Wir begannen den Tag meditierend auf einer der schönsten Terrassen in der Altstadt - im Pilgerhaus von Ecce Homo. Weit reicht der Blick vom heftigst umstrittenen Tempelberg (für die Juden) oder Haram E-Sharif (für die Muslime) über die dicht verschachtelten Dächer der Altstadt Richtung Süden, wo Bethlehem liegt.

Heute stand die Besichtigung von Yad Vashem auf dem Programm, der berühmten Holocaust Gedenkstätte. Ich sass länger mit der Frage, ob über diesen Besuch überhaupt sinnvoll zu schreiben ist, bis ich dann trotzdem zu schreiben begann. Alles bleibt Stückwerk, irgendwie verkehrt und falsch, weil das Ausmass der Ungeheuerlichkeit, die einem dort auf kleinstem Raum entgegen tritt, einfach nicht zu fassen ist. Es braucht Mut, sich der grausamen europäischen Geschichte zu stellen, sich berühren zu lassen vom Jubel der Massen für Hitler, den menschlichen Abgründen in der Vernichtungsmaschinerie der Konzentrationslager, den Demütigungen... Michal Talya, eine Psychotherapeutin, Heilerin, Musikerin - und langjährige Freundin von Maria-Christina Eggers - begleitete uns. Sie bereitete uns vor und lud uns ein, „without shame and blame“ durch die Stätte der Erinnerung zu gehen. Scham und Schuld helfe niemandem. Und wir fragten uns, wie diese Wunde im Organismus des Volkes heilen kann, denn wenn sie nicht heilen kann, leben die Israelis zwar befreit in ihrem eigenen Staat, sind aber nicht wirklich frei, sondern bleiben in der Furcht gebunden an eine schreckliche Vergangenheit. Michal klärte uns auf, dass die Heilung dieser Wunde für viele Israelis kein Ziel sei, denn damit einher gehe eine weitere Angst, nämlich einen wesentlichen Teil der nationalen Identität, der die unterschiedlichsten Strömungen in ihrer Gesellschaft verbindet, zu verlieren. Und sie ist liebevoll kritisch ihrem eigenen Volk gegenüber, wenn sie davon träumt, dass ihre Kinder einst eine palästinensische Gedenkstätte besuchen werden. Sie gehört zu jenen Israelis, die nicht wegschauen, sich für die Rechte der Palästinenser einsetzen und sich engagieren für die Versöhnung mit den Deutschen.

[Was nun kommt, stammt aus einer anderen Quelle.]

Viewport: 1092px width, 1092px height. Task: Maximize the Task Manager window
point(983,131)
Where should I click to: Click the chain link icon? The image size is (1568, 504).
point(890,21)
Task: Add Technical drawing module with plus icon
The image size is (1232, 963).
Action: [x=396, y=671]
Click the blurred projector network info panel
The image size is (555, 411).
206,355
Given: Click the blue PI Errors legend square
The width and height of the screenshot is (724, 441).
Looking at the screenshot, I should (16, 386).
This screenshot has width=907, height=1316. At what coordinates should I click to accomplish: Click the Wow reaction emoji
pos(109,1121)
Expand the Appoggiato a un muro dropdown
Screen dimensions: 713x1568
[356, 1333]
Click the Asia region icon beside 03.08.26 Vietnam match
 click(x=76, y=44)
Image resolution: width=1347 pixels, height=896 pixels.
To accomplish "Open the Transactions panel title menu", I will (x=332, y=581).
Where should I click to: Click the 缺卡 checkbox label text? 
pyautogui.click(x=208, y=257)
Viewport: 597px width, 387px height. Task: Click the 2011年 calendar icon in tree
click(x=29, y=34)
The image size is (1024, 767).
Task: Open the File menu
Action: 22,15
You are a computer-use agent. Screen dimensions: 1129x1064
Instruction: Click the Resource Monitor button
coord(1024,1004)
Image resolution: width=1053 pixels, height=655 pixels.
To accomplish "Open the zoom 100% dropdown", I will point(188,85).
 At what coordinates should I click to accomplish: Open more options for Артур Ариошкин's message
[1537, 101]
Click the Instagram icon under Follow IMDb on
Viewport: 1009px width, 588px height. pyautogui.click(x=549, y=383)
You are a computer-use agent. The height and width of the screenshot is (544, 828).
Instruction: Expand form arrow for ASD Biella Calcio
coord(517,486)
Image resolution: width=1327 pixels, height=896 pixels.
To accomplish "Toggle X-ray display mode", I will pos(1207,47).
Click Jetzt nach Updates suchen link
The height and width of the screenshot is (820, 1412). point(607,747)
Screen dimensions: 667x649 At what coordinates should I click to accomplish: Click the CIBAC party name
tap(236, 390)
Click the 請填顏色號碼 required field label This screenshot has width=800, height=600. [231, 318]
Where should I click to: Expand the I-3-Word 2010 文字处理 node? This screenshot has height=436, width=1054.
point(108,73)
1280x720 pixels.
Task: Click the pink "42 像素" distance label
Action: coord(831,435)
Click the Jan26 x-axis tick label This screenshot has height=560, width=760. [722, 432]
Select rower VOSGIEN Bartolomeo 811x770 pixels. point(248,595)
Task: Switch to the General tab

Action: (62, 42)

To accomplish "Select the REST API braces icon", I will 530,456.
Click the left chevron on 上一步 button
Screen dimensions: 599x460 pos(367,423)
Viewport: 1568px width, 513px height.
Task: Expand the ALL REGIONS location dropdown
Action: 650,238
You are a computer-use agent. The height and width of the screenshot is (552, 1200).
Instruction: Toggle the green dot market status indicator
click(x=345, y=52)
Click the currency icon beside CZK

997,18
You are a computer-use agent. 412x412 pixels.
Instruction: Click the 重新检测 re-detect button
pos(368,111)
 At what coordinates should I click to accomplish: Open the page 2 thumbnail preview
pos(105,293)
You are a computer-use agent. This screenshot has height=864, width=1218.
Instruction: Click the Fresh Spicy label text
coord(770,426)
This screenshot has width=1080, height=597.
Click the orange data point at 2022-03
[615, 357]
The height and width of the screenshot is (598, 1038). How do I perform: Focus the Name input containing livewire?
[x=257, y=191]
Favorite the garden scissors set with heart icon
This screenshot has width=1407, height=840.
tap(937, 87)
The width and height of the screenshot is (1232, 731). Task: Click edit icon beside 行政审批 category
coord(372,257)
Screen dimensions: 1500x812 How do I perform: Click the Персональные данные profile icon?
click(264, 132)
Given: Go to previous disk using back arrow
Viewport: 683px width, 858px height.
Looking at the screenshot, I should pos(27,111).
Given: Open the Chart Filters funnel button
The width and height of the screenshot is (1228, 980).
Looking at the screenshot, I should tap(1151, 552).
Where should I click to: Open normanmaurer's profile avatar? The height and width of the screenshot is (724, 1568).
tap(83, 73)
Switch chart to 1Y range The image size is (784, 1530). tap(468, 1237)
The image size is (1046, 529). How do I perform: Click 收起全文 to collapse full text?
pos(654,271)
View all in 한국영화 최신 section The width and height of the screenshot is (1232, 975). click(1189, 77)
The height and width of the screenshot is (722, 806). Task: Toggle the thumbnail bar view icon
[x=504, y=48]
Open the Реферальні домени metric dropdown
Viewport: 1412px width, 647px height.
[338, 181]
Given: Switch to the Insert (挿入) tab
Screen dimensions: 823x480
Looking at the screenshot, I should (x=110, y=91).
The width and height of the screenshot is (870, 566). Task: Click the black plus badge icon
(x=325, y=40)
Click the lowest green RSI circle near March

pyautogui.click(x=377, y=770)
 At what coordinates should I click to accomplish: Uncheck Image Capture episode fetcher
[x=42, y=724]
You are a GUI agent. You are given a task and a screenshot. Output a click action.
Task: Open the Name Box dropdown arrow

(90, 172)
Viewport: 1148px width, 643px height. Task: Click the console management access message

Die Betroffenheit eines Teilnehmers öffnete eine weitere Dimension. Unter Tränen berichtete er, dass er zwar schon öfter in dieser Region unterwegs war, sich bis jetzt jedoch noch kaum auf die leidvolle Geschichte der Juden eingelassen habe. Bisher habe er vor allem das Leid der Palästinenser gesehen. Und je weiter er durch die Ausstellung ging, umso klarer habe er sehen müssen, dass er sich sowohl in den Tätern, wie auch in den Opfern wiedererkannt habe. Er brauche Zeit, diese Erkenntnis sei nur schwer zu fassen.

Wie heilsam Musik sein kann, durften wir an diesem Tag gleich noch zwei mal erleben. Ein Teilnehmer hatte bereits in der Wüste für uns auf der Querflöte gespielt. Heute lud er zu einem kurzen Konzert in Lithostrotos ein, dem Ort wo Jesus zum Tode verurteilt wurde und Pilatus die denkwürdigen Worte sprach: „Ecce Homo – Seht den Menschen.“ Die warmen Klänge der Flöte vertrieben die düsteren, inneren Nebel. Und das gemeinsame Singen bei der Shabbat Feier, zu der Michal uns eingeladen hatte, brachte die Lebensfreude zurück.

Alle Artikel anzeigen

Kommentare

Einen Kommentar schreiben

Bitte addieren Sie 1 und 3.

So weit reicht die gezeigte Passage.